There is one consistent voice out there bagging the NBN - this is Kevin Morgan. He was at it again in yesterday's Age.
Kevin is a former policy officer for the technicians union and has been battling competition reforms and privatisation for years. It does seem somewhat strange that he now seems to come into battle on the side of the privatised Telstra, versus a new Government owned network. Perhaps it is just that defending the network operator has become ingrained.
But he really loses me when he argues that there is an inherent risk in building the network without the incumbent operator being involved. He spins a line about how the strong cash flows and balance sheet can provide security of funding. e however, in this point, also misses the inherent problem incumbents usually have of cannibalisation of that cash flow. Our most recent example was Telstra's reluctance to pursue early versions of ADSL offering sppeds of 256Kbps to "compete" with ISDN delivering speds of 128Kbps.
But that wasn't the first instance. At the 1910 Royal Commissio into the postal service the director-general was questioned about telegram and long distance telephone call rates. He stated that he could drop the price of the telephone calls but it wouldn't make sense given what it would do to telegraph revenues!
Kevin's big call is;
The concept of a wholesale network can only work if access to high-speed broadband is deemed to be a social good, which is not measured by commercial rates of returns. Nevertheless, the Government believes its network can get a commercial rate of return that will attract private-sector investment in the short term and be successful to merit full privatisation five years after it is completed. The Government is deluding itself and squandering millions of dollars on a project that hasn't the remotest chance of commercial success.

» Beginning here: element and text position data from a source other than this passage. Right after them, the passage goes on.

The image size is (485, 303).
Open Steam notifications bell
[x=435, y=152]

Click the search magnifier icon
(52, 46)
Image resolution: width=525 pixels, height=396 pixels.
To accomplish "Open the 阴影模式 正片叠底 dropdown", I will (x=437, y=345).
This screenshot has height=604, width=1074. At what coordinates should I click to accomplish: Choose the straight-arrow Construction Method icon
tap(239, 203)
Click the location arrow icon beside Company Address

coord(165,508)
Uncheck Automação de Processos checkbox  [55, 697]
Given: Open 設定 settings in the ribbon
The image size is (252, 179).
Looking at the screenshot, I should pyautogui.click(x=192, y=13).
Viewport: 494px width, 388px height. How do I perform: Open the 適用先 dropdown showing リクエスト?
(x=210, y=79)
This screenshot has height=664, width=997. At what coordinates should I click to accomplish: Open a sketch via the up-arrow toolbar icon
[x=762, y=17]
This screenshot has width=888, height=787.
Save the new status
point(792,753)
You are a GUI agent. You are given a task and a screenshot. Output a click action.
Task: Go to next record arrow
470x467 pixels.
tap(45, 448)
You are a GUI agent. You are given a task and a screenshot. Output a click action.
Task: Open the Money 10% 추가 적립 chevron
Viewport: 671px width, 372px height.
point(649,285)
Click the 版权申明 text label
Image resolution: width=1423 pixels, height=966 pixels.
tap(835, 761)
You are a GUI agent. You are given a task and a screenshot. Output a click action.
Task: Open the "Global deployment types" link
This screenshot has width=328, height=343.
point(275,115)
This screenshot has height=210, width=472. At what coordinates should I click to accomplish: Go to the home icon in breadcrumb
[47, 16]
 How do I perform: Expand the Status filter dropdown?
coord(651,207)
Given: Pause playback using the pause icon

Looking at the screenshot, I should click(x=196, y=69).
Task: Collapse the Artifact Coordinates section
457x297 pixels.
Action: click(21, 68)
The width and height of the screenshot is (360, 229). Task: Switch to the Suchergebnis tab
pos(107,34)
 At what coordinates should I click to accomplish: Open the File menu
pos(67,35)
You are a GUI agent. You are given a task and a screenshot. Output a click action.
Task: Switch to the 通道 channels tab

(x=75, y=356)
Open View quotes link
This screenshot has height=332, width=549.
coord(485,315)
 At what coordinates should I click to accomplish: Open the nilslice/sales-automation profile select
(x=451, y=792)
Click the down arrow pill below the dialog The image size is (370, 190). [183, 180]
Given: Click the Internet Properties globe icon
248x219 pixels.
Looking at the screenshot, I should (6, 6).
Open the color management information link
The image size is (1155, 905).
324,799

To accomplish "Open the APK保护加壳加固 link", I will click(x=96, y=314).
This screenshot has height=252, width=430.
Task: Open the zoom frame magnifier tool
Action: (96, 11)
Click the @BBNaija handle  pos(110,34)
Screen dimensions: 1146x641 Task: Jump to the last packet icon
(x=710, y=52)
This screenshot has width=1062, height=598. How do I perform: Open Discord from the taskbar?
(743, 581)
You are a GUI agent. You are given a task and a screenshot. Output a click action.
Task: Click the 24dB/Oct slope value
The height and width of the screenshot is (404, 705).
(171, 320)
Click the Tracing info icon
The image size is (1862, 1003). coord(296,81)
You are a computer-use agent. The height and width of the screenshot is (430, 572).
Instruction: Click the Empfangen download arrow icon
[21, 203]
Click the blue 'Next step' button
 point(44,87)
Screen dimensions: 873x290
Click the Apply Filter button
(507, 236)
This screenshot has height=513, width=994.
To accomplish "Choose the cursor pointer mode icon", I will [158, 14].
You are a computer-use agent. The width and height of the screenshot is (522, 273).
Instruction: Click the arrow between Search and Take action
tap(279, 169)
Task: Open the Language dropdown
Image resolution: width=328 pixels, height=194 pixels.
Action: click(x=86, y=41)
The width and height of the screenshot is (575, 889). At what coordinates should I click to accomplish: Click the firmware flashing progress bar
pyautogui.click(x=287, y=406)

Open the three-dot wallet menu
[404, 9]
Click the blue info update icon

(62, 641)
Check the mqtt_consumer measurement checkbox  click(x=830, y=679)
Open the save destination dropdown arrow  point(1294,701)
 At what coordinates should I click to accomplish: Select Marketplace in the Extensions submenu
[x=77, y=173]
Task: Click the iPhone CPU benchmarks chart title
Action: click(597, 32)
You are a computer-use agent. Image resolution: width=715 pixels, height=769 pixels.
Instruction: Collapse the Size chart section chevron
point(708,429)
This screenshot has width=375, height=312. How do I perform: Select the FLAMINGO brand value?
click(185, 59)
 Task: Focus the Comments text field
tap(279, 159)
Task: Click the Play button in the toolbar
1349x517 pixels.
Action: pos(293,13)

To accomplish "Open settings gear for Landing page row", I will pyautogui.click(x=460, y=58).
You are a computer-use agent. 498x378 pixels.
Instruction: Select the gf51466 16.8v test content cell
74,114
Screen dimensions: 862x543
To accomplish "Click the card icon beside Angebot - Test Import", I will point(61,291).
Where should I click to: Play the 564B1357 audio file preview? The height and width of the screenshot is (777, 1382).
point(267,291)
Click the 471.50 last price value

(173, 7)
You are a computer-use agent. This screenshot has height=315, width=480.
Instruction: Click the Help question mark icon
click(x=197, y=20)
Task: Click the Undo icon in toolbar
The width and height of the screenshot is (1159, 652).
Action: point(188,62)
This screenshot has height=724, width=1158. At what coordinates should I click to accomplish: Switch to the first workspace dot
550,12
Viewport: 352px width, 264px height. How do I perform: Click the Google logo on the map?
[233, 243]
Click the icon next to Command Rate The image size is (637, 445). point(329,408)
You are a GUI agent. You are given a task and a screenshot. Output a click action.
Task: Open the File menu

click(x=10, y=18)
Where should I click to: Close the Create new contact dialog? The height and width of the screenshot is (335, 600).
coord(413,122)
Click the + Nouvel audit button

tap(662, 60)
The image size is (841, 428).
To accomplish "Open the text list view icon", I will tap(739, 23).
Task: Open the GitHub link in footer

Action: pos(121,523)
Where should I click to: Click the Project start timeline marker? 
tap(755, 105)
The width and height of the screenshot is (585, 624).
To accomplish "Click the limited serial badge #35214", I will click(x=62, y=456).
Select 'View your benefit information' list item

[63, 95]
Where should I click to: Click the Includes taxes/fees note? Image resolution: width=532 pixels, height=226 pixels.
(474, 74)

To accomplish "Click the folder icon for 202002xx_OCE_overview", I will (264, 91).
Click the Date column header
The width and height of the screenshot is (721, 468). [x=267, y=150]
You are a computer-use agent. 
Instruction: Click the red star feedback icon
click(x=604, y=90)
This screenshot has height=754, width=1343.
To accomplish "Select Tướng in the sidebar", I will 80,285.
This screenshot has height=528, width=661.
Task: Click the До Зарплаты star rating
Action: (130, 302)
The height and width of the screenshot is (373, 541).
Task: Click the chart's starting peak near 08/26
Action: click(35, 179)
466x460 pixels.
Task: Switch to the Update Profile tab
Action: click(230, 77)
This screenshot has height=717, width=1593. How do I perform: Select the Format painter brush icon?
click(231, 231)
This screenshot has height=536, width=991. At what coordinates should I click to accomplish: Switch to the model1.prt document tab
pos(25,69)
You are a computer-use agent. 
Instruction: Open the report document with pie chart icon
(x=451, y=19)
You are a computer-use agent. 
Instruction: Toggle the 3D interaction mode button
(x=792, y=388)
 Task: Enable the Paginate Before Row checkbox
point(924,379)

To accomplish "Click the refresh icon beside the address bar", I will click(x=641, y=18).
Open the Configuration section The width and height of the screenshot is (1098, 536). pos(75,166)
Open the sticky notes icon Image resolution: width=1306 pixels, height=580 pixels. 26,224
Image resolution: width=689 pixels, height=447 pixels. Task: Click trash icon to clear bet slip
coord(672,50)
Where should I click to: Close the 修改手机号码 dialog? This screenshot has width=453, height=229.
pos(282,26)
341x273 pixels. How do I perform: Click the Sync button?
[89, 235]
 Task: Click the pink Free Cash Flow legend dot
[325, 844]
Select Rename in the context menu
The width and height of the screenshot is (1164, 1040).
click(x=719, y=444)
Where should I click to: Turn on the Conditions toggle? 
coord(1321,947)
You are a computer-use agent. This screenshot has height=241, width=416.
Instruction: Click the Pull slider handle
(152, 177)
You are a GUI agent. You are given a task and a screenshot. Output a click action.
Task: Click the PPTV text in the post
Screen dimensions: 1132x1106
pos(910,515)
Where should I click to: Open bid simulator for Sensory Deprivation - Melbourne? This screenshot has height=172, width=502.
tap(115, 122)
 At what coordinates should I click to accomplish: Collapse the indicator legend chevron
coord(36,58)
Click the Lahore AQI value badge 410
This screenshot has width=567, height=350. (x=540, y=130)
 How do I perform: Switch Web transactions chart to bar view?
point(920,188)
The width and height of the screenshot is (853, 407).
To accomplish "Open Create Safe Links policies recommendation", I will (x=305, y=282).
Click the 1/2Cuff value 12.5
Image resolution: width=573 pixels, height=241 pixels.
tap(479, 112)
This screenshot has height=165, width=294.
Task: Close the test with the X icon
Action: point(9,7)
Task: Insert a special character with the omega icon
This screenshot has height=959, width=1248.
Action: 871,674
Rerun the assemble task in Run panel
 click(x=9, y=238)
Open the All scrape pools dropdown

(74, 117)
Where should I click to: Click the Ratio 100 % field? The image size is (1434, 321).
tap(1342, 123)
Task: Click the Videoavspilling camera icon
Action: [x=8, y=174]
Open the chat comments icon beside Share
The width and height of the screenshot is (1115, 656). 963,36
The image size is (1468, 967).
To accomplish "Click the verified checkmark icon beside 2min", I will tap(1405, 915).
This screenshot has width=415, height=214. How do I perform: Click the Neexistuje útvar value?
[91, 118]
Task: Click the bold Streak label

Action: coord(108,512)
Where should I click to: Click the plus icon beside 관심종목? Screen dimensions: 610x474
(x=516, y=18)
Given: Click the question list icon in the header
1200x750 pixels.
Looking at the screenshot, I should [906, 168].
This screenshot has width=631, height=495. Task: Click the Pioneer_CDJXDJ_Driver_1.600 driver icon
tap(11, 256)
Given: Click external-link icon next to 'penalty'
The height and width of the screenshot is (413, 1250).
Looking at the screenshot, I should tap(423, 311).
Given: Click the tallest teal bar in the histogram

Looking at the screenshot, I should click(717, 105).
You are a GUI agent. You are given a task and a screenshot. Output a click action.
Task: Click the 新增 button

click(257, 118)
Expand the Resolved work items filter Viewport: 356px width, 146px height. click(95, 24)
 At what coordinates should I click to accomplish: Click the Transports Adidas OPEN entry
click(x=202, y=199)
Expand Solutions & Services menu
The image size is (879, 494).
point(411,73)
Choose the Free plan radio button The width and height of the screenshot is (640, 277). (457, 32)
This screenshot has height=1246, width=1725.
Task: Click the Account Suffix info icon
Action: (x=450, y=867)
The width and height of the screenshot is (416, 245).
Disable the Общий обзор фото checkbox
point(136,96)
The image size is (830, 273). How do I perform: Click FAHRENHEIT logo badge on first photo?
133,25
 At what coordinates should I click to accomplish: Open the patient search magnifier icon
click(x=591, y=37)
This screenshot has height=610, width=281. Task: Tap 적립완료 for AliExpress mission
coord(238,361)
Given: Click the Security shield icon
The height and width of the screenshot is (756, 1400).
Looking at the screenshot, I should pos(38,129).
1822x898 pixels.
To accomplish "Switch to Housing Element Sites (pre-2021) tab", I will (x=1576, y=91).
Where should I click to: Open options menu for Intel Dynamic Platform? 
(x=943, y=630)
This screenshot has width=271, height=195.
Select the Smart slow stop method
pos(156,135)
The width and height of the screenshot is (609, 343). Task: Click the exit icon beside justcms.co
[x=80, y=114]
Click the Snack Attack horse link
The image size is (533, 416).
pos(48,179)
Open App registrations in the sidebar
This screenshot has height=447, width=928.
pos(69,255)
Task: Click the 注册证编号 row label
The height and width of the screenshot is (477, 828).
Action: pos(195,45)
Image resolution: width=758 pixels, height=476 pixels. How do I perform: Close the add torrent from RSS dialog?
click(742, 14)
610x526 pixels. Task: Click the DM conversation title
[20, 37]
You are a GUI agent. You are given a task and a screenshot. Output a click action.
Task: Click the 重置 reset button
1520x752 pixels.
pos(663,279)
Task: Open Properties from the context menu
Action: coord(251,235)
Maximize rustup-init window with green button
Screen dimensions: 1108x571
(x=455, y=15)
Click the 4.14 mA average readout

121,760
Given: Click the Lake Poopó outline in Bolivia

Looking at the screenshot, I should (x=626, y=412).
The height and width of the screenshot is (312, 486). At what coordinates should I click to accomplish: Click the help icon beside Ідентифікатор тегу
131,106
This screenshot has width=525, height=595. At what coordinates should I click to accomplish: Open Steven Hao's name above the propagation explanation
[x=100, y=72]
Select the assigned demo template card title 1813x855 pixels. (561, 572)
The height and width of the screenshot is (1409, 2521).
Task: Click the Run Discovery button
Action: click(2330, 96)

In some ways I agree with him about the need to recognise there is a social return here not just a commercial one. I've already written here about part of that issue. There are lots of really easy ways to organise this venture to work.
The only other issue I'd mention is this belief that customers won't swarm to the NBN. Let's just note that a sensible NBN builder will be building in those parts of metropolitan markets where ADSL is not or only barely available. That's quite a bit for the first two years. Then you start building where even ADSL2+ gives you at most 4Mbps. We are now about five years into the build? Will the 40% of premises whose best offer in 2014 is ADSL2+ be clamouring for more...well just ask yourself what people in 2004 were after - that's right just about when ADSL started being challenged by ADSL 2+.
Time we all - including "independent" consultants - took a deep breath.